El Hechicero, que había permanecido medio oculto en la enramada, como le ordenara Gudú, apareció ahora lleno de terror. Se aproximó a Gudú, y dijo:

—No, mi Señor. No lo hagáis. Creedme: por mis conocimientos sobre algunas cosas os digo que no debéis matar a esta mujer. Antes bien, como dice vuestro hermano, dejadla volver con su gente.

—Pues ya estoy cansado de oír tonterías -dijo Gudú, irritado-. Y como prueba de que pienso terminar con toda clase de supersticiones y brujerías, declaro bruja a esta mujer. Así que, siguiendo la costumbre de nuestro país, ordeno que se la queme viva y que sus cenizas se esparzan hacia las estepas: de suerte que sus hermanos de raza entiendan mi advertencia. Pues todos han de saber, allí donde llegue mi voz y mi espada, quién es y cómo es el Rey Gudú.

Y había tal soberbia y embriaguez en su voz como jamás le habían oído antes.

Inútilmente Predilecto y el Hechicero intentaron disuadirle. Aquella misma tarde mandó rodear de leña el árbol donde había atado a la muchacha. Y le preguntó:

—Dime tu nombre, y tal vez te salves.

Pero viendo que ella seguía en silencio, mandó a dos hombres prender la leña. El fuego se alzó, crepitando, y una espesa humareda negra envolvió a la muchacha. Predilecto azuzó a su caballo y se alejó hacia el río, pero Gudú ni siquiera lo advirtió. Contempló fríamente cómo el fuego prendía las ropas de aquella enigmática e imperturbable criatura. Sólo entonces un destello sombrío pareció sacudirla enteramente y, lanzándole una mirada que recordaba el rayo en la tormenta, dijo, con un alarido que estremeció el aire hasta el confín de las estepas:

—¡Rey Gudú, tú sucumbirás en la más vulgar, la más simple, la más triste de las causas!

Luego el fuego prendió y la abrazó de forma que no quedaron a poco sino cenizas y huesos calcinados.

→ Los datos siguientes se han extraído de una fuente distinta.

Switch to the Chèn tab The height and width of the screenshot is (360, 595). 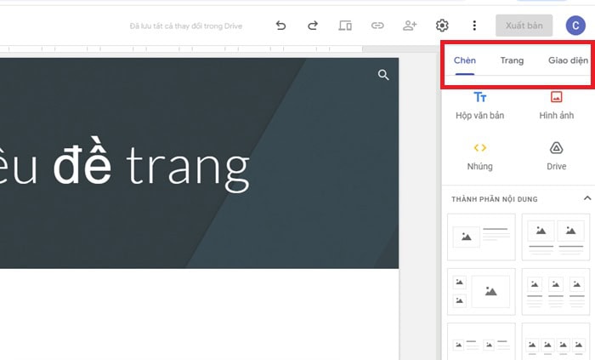[x=465, y=60]
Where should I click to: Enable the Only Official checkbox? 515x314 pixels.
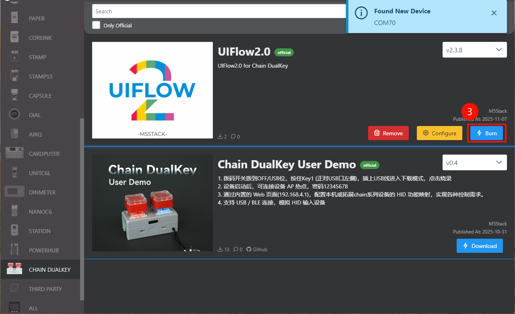tap(96, 25)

—Recogedlas y traédmelas -ordenó el Rey.

Así lo hicieron, y una vez habían reunido aquellas cenizas en una vasija, él las tocó con una enorme curiosidad y las aplastó entre sus dedos, escrutándolas. Y al fin, con un fuego muy fiero en los ojos, a pesar de que sonreía, las arrojó lejos y gritó:

—¡Iremos a las estepas!

Yahek era un hombre fornido, de cráneo pelado, con el torso cruzado por una inmensa cicatriz. Iba envuelto en pieles de lobo, y un collar de cobre y dientes de jabalí rodeaba su cuello. Desde el primer momento, Gudú pareció sentirse extrañamente fascinado por él: aunque la fascinación de Gudú jamás le hacía olvidar la realidad que le rodeaba. Pero aquella inmensa curiosidad de otras gentes y otras tierras que, sin duda alguna, heredara de su padre, tomaba en él proporciones mucho mayores. Es así, que una vez que el Rey decidió asomarse a las estepas, de las que tanto oyera hablar aunque jamás había visto, desatendió los razonamientos de Predilecto y las quejas del anciano Hechicero, para acercarse, en cambio, a Yahek. Deseaba preguntarle, ya que junto a su padre había luchado contra aquellos hombres, cuanto sabía de ellos.